The preload hint ensures the browser starts fetching the AVIF version before it processes the full HTML. For pages where the LCP image is on the critical path, this alone can meaningfully improve measured LCP.

CDN Delivery

If you’re serving images via a CDN, you can often offload format conversion entirely. Cloudflare Images, Cloudinary, Imgix, and similar services accept a source image URL and return the right format based on the Accept header.

# Cloudinary example: request an image with automatic format selection
https://res.cloudinary.com/demo/image/upload/f_auto,q_auto/sample.jpg

f_auto lets Cloudinary choose AVIF, WebP, or JPEG based on browser support. q_auto adjusts quality based on perceived visual difference. The original source file never changes; the CDN handles serving the right format to each client.

This is the lowest-friction path for sites with user-uploaded content or large existing image catalogs.
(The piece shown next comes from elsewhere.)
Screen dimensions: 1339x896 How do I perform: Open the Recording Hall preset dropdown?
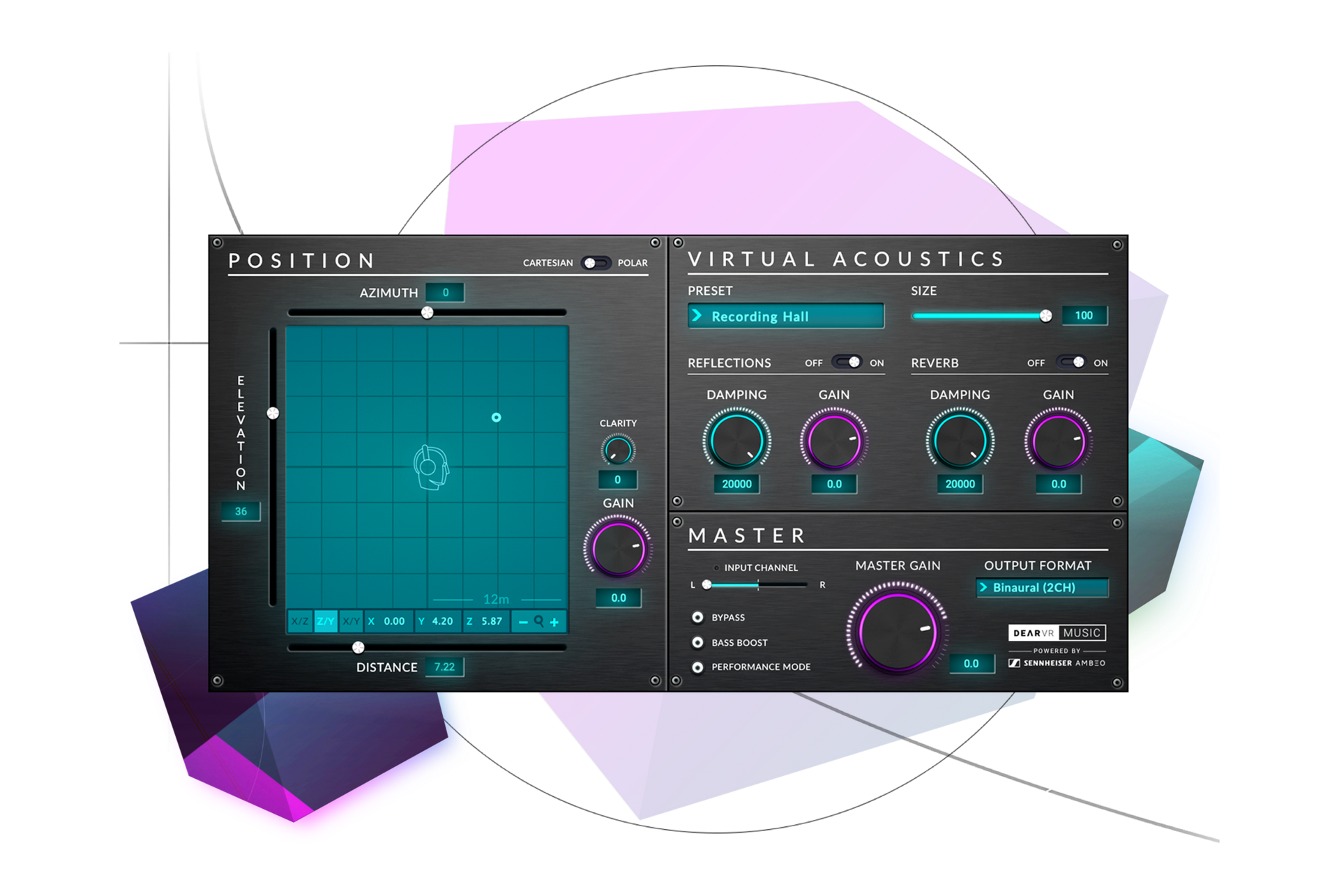785,317
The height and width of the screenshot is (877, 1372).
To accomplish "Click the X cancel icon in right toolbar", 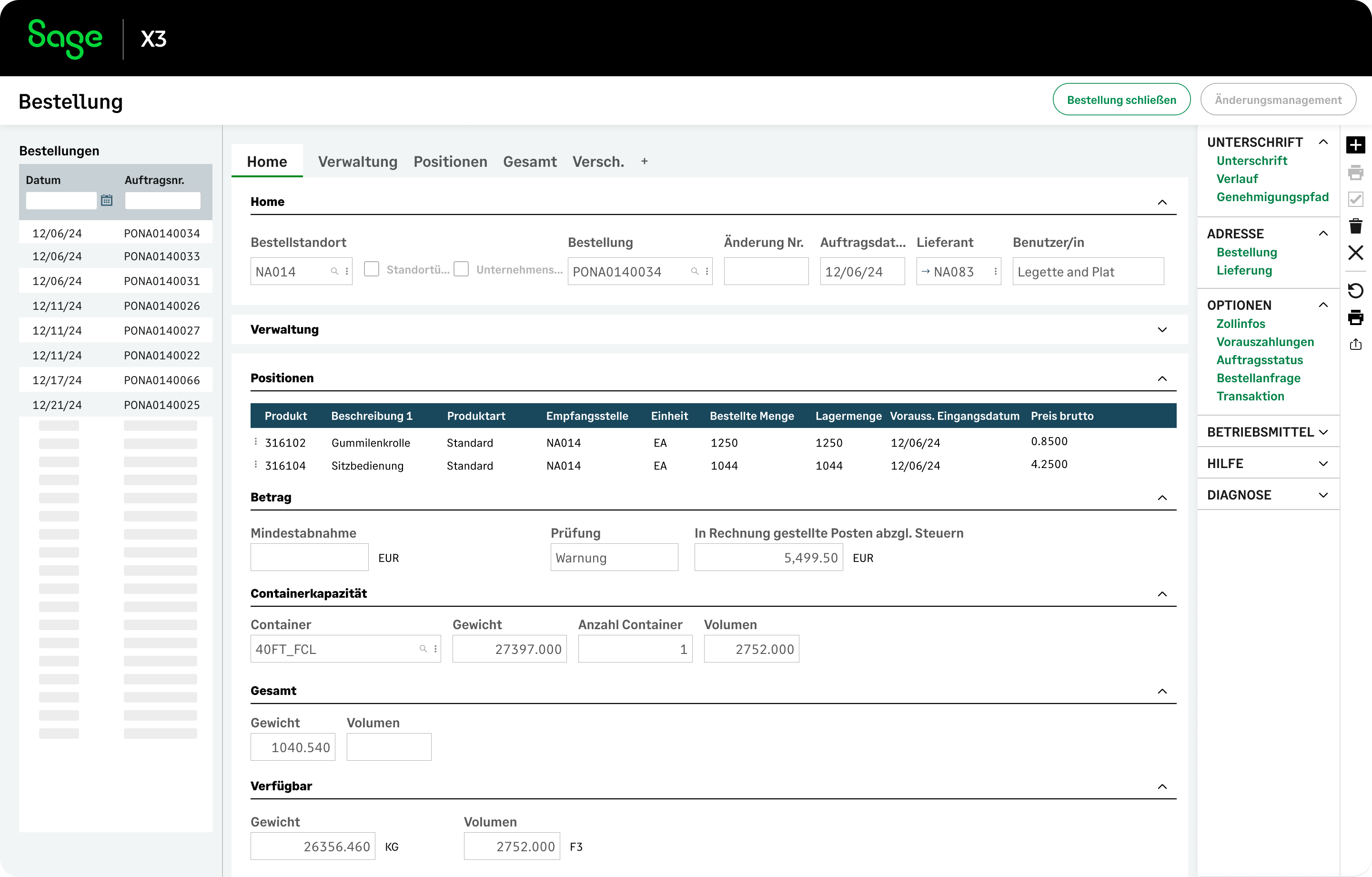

You don’t need to regenerate files. Just change the delivery URL.

Checking Your Work

After making changes, check your LCP images with:

  • Chrome DevTools Network tab: Look at the image requests. Are they fetching AVIF/WebP? Check the size compared to the original.
  • PageSpeed Insights / Lighthouse: The “Serve images in next-gen formats” and “Properly size images” audits tell you which images still need work.
  • Core Web Vitals report in Search Console: Shows LCP field data from real users, which is what Google actually uses for ranking.

The goal isn’t a perfect Lighthouse score on your dev machine. It’s a good LCP on a real device on a real connection. Run Lighthouse in “mobile” mode with CPU throttling enabled to see what actual users on mid-tier phones experience.